Extract exactly and only the lines of the data below, starting at the line with "Заказ товара (923, 1293)" and stopping after the final line.

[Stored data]
####

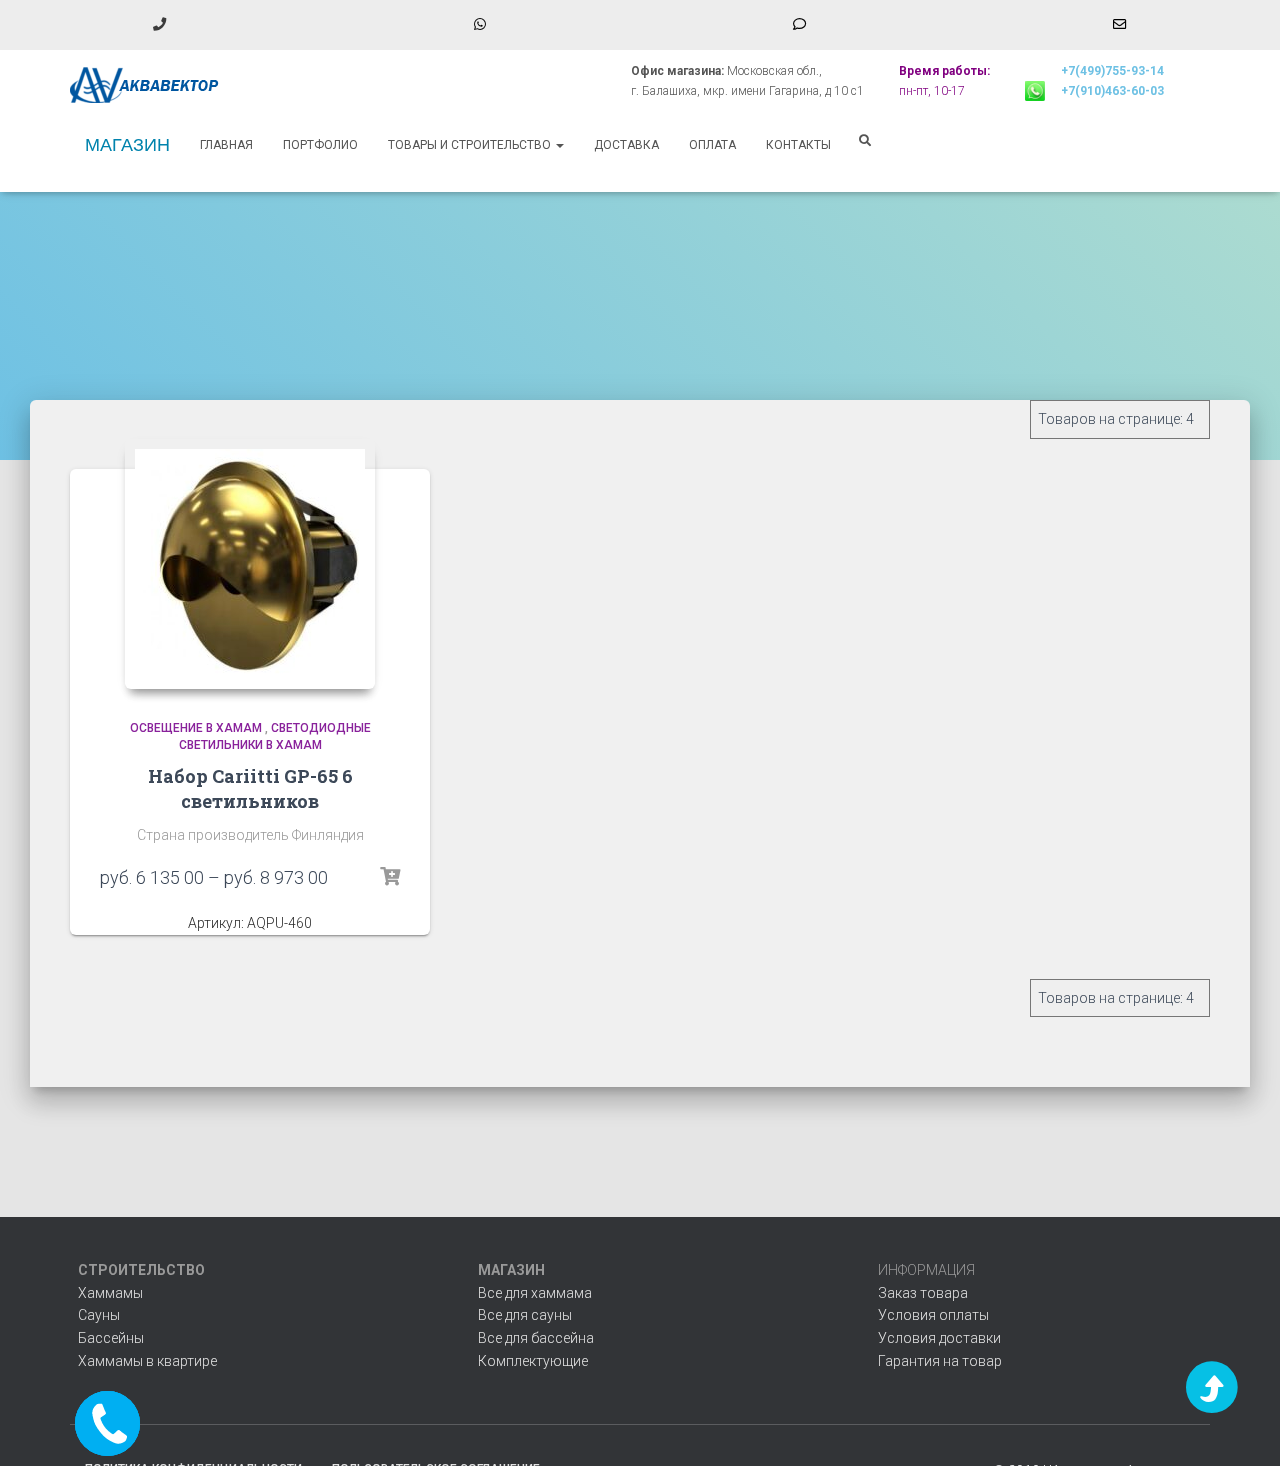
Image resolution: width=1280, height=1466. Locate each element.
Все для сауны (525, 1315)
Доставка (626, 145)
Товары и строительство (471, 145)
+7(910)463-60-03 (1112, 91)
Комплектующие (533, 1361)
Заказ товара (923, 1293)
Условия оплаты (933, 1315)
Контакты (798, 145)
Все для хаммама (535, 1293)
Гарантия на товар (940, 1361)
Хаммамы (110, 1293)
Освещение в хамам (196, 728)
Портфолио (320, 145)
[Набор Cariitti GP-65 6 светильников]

####

> _RESULT_:
Заказ товара (923, 1293)
Условия оплаты (933, 1315)
Контакты (798, 145)
Все для хаммама (535, 1293)
Гарантия на товар (940, 1361)
Хаммамы (110, 1293)
Освещение в хамам (196, 728)
Портфолио (320, 145)
[Набор Cariitti GP-65 6 светильников]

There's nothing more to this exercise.